- WHAT THIS TASK INVOLVES
Show, in full, each line of the data that contains "كامپیوتری".

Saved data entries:
+++++

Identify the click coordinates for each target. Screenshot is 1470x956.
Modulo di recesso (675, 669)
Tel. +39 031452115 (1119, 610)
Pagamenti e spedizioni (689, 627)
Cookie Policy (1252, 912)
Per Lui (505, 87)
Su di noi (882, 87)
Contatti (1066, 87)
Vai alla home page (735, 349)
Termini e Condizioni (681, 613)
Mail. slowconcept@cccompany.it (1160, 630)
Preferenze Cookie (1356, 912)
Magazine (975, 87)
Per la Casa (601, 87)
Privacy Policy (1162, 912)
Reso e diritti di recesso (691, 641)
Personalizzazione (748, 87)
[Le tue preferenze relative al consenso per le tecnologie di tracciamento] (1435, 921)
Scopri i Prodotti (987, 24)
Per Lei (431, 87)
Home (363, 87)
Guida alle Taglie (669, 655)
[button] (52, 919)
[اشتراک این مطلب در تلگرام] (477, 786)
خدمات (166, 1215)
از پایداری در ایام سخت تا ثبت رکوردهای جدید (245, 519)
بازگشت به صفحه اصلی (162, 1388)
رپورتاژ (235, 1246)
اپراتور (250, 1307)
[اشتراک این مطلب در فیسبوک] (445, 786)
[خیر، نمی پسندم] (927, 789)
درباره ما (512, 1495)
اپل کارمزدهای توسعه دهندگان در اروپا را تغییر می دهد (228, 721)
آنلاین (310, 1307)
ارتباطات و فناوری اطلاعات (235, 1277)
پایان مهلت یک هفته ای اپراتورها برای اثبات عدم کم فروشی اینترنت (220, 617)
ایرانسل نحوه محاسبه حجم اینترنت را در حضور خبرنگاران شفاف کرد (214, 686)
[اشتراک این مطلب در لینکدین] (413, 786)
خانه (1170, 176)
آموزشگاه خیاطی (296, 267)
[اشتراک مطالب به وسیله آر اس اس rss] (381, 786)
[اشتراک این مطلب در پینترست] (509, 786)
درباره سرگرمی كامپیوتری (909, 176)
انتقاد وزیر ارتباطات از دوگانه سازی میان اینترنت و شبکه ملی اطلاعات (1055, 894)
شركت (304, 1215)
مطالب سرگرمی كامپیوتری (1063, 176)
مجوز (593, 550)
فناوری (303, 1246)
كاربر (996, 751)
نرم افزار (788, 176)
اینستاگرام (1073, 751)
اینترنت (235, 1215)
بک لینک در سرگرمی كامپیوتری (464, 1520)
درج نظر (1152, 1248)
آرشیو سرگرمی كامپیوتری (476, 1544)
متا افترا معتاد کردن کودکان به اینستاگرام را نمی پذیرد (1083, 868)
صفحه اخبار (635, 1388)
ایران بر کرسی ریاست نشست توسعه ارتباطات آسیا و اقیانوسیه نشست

+++++

- THE COMPLETED TASK
درباره سرگرمی كامپیوتری (909, 176)
مطالب سرگرمی كامپیوتری (1063, 176)
بک لینک در سرگرمی كامپیوتری (464, 1520)
آرشیو سرگرمی كامپیوتری (476, 1544)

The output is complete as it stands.